[AIM OF THE TASK]
Each line from the one bearing "The width and height of the screenshot is (1568, 501)." through the last line of the entries below should be returned exactly, with pictures left out.

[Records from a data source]
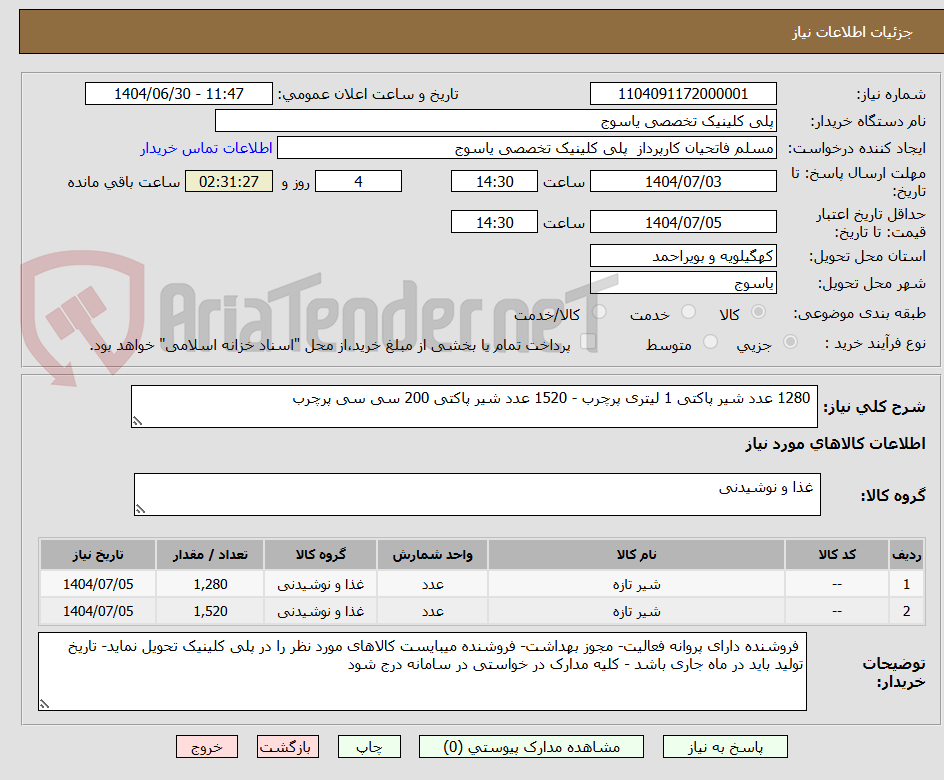The width and height of the screenshot is (944, 780).
Task: Select جزیی purchase process type
Action: 790,340
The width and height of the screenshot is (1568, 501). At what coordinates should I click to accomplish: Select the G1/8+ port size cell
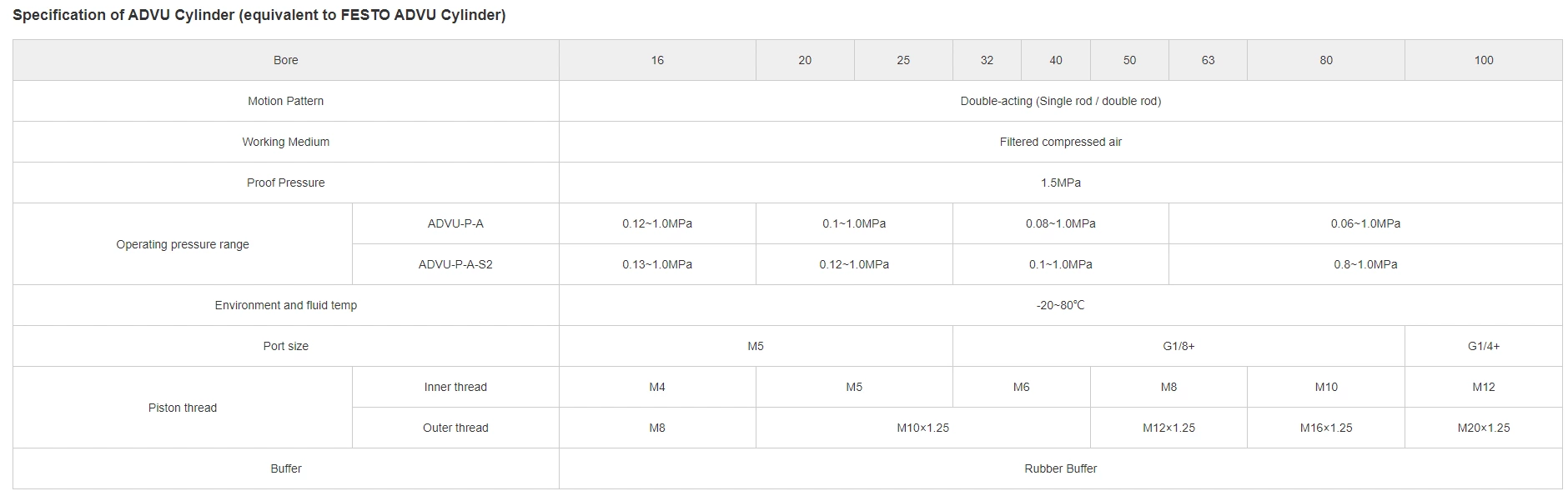1179,346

[SOLUTION FOR THIS TASK]
The width and height of the screenshot is (1568, 501). At what coordinates should I click to accomplish: Select the G1/8+ port size cell
1179,346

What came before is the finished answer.